Phase 2B: methylome-wide association studies (MWASs)

We performed full-scale MWASs, including bulk and cell-type specific analyses, for size factor, disease factor, gestational age and Apgar, and full-scale robust MWAS for jaundice, i.e., the variables for which we observed significant cumulative effects. Quantile–quantile plots and corresponding lambdas for full-scale MWAS, are shown for each risk variable in Additional file 1: Figure S2. The shape of these plots and the observed lambdas (0.932–1.076), as well as the lambdas from the robust MWAS (0.957–1.082) showed no signs of test statistic inflation, confirming the accuracy of our P values. An overview of the number of methylome-wide significant and suggestive findings, for each risk variable, are shown in Table 3. Here we confine ourselves to top methylome-wide significant (q < 0.1) findings for each cell-type and loci where multiple CpGs are linked to genes. Full results are provided in Additional file 2: Tables S2–Additional file 6: Table S6.

Table 3 Number of Methylome-wide/suggestively significant MWAS Findings (q < 0.1/P < 1.0 × 10–6)

In regards to the common factors, for the size factor, we identified a total of 67 methylome-wide significant findings in bulk (N = 13), B cells (N = 5), granulocytes (N = 10), monocytes (N = 12) and cT cells (N = 27).

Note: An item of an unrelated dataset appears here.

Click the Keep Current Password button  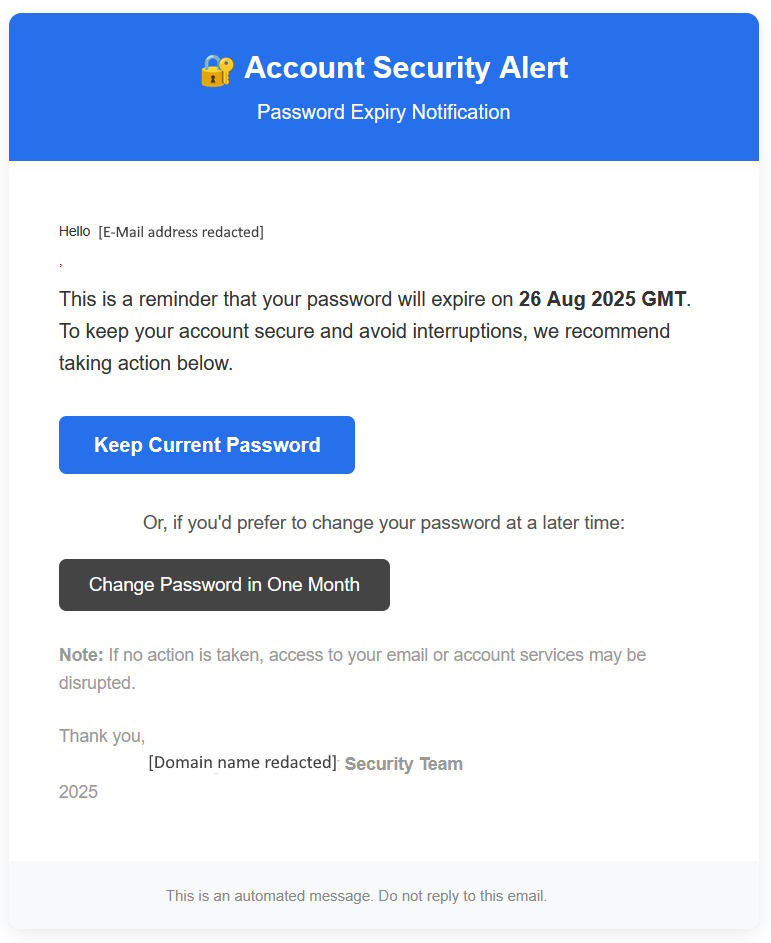point(207,445)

The most significant findings for both bulk (P = 1.61 × 10–10, q = 0.003) and B cells (P = 3.23 × 10–9, q = 0.078) were intergenic, without any linked genes. In contrast, the most significant finding for granulocytes was linked to the BLNK (P = 3.35 × 10–9, q = 0.069), a gene involved in kinase signaling and previously associated with Alzheimer disease [32]. Of note, the same CpG, in the BLNK gene, that was detected in granulocytes was also the most significant finding in monocytes (P = 1.12 × 10–11, q = 0.0003), with the opposite direction of effect. This reinforces the importance of cell-type specific analysis to detect associations otherwise undetectable in bulk tissue. The most significant finding for cT cells was linked to the ZNF131 gene (2 CpGs, P = 1.66 × 10–9–8.05 × 10–9, q = 0.022–0.027), found to be critical for T cell growth and development [33]. For disease factor, we identified a total of 248 methylome-wide significant findings, including bulk (N = 2), monocytes (N = 2), cT cells (N = 28), and Th cells (N = 216). The most significant findings for bulk (P = 5.51 × 10–9, q = 0.070), monocytes (P = 6.46 × 10–10, q = 0.016) and cT cells (P = 6.35 × 10–10, q = 0.015) were intergenic. The most significant finding in Th cells was linked to UBR3 (P = 3.47 × 10–11, q = 0.0008), which has been suggested as a candidate gene for developmental delay in children [34].

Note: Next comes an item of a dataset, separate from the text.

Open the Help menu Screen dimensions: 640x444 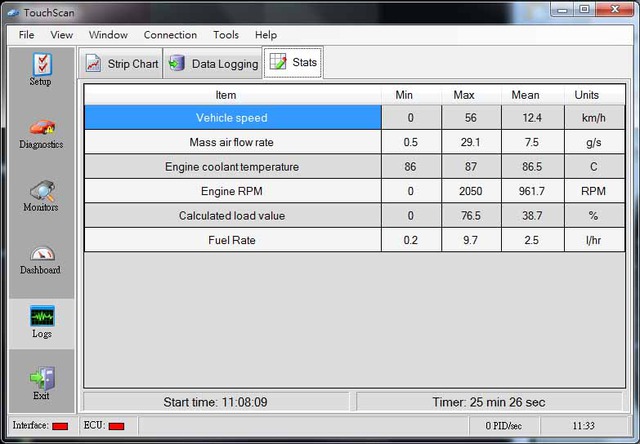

For Apgar, we identified a total of 12 methylome-wide significant findings, including bulk (N = 10), granulocytes (N = 1), and NK cells (N = 1). The most significant finding for bulk was linked to the gene MAN1A2 (P = 1.96 × 10–9, q = 0.015), a susceptibility gene for biliary atresia in neonates[35]. The significant CpG for granulocytes (P = 3.10 × 10–9, q = 0.075) was intergenic but the significant CpG in NK cells overlapped with ZNF502 (P = 3.88 × 10–9, q = 0.094), a possible biomarker for depression [36]. No methylome-wide significant findings were detected for the remaining unique effects of gestational age and jaundice, when the common effects were accounted for.

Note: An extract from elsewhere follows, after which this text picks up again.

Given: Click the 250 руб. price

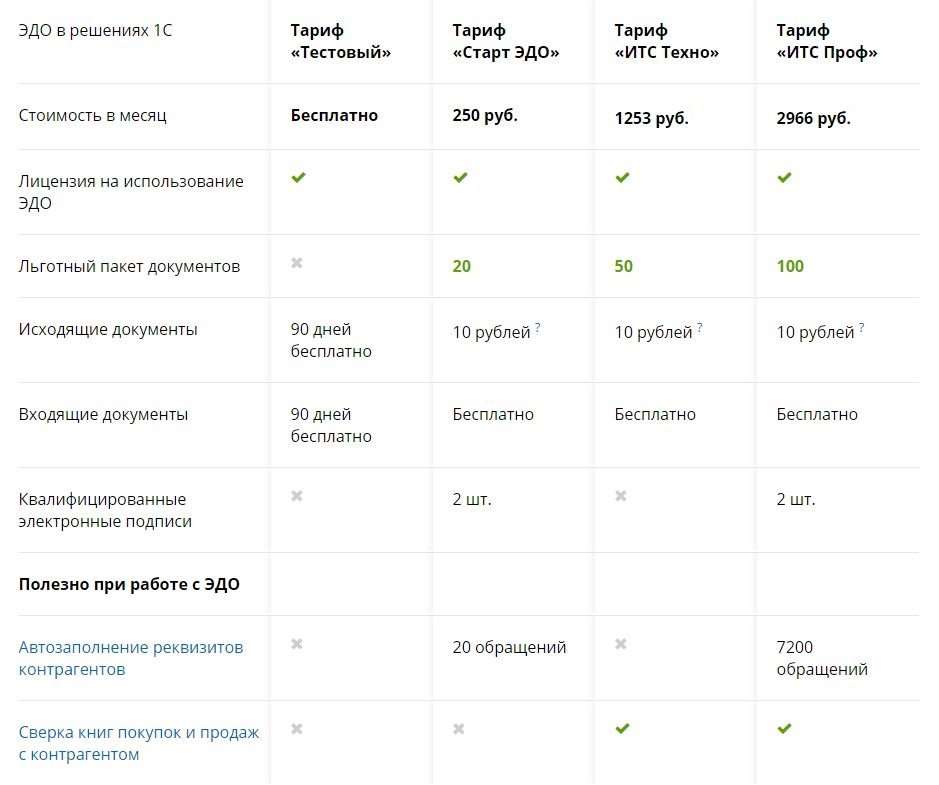Looking at the screenshot, I should click(x=485, y=115).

Phase 2C: gene ontology enrichment analysis

The full results for the GO enrichment analysis and clustering, using suggestively significant MWAS findings, are presented in Additional file 7: Table S7. Here we confine ourselves to the most significant GO terms and the largest resulting clusters. The findings for size factor were enriched for 43 GO terms clustering into 7 groups (Additional file 1: Figure S3A). The most significant term was cytoskeleton (P = 4.00 × 10–4), which segregated to a cluster (green) involving cytoskeleton mitotic division. The largest cluster (blue) was centered on cell signaling and comprised 9 terms, the most significant being negative regulation of secretion by cell (P = 1.4 × 10–2). The results for disease factor showed enrichment of 30 terms that segregated into 8 cluster (Additional file 1: Figure S3B). Proteoglycan metabolic process was the most significant term (P = 2.5 × 10–3) and fell within a cluster (light green) relating to glycoprotein processes. The largest cluster (orange) involved 6 terms focused on nervous system development, the most significant being neuron projection development (P = 3.22 × 10–2).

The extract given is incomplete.